List of tasks
[1] The blog post below profiles Dina Dayan. List each term Dayan uses for herself in her quoted self-description.
[2] Carry on writing the blog post below about Dina Dayan, starting after its last sentence.

Thursday, June 15, 2017

Haredi, Mizrahi, Feminist ... Labor Prime Minister?

An interesting profile of Dina Dayan, who is running an outsider campaign to be Labor's new leader (more realistically, she's aiming for a seat in the next Knesset).
“I am your fears,” says Dayan, thrusting a finger into the camera as she rips into the Labor Party for “talking about the periphery, instead of letting the periphery talk.” Describing herself as a “Haredi, Mizrahi, un-photogenic woman,” Dayan is explicitly staking her claim as an outsider who represents the disadvantaged groups who Labor elites fear will steal “their” country. To restore the left to power, Dayan says it is time to put the needs of the country’s social periphery into focus, instead of “more of the same for 40 years.”
It's part of an ongoing revitalization of Mizrahi identity in Israel (as well as outside).

Record extracts
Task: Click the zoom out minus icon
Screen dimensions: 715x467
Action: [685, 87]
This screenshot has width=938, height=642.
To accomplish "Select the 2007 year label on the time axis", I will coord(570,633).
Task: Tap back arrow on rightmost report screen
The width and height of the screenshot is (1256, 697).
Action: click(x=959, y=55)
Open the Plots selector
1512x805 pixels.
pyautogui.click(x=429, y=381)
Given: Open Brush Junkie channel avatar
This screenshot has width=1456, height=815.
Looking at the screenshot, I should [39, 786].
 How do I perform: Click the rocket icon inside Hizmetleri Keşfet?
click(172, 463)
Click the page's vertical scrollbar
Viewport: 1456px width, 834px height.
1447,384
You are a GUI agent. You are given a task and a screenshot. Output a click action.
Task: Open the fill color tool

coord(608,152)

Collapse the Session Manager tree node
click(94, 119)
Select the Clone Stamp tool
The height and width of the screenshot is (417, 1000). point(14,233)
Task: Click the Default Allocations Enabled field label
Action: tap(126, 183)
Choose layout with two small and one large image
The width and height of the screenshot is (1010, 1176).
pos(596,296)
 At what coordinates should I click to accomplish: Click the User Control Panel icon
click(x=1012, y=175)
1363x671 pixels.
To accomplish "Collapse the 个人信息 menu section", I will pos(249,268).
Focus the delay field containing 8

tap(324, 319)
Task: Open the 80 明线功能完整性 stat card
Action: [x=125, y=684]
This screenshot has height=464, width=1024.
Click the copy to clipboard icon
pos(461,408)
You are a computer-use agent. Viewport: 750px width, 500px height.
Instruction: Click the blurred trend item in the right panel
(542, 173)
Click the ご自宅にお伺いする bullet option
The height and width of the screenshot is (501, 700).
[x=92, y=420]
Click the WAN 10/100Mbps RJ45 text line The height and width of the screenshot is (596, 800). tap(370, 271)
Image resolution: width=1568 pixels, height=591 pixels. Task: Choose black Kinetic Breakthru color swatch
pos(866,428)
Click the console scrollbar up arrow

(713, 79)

Results
[1]
- Haredi
- Mizrahi
- un-photogenic
- woman

[2]
Dayan also presents challenges for Ashkenazi Jews such as myself regarding how to relate to particular sort of subaltern challenge. There are, unfortunately, some aspects of her candidacy that should make lefty Jews like myself twitchy:
Dayan says she wants to win the votes of traditional, Mizrahi Israelis who vote Likud—and to do this, has stepped outside of party consensus. She has hired as her campaign team the political strategists behind the infamous text messages sent by the Likud in the 2015 election, warning that “Arab voters are going en masse to the polls.” And her campaign video sympathetically features a picture of the parents of Elor Azaria, the IDF soldier convicted of shooting dead a disarmed Palestinian terrorist in Hebron last year. She later explained: “[Azaria] is the result of a system that abandoned the periphery. His action was a result of distress, ignorance, and neglect, which causes political radicalization. And the left, instead of understanding the problem in depth, prefers to lock itself in its ivory tower.”
The use of the "Arab voters" strategists is, in my view, rather straight-forwardly gross. But with respect to the Azaria bit, I think there are choices in how you read it. Is it an apologia for a man who breached the laws of war (and IDF rules) in gunning down a disarmed combatant? One can say so, and then call it day -- we should have nothing to do with her. But the comment at the bottom suggests something more complicated -- a call to look at disparities in Israeli society that produce figures like Azaria, and a "left" that prefers simple morality plays to actually tackling these problems in depth.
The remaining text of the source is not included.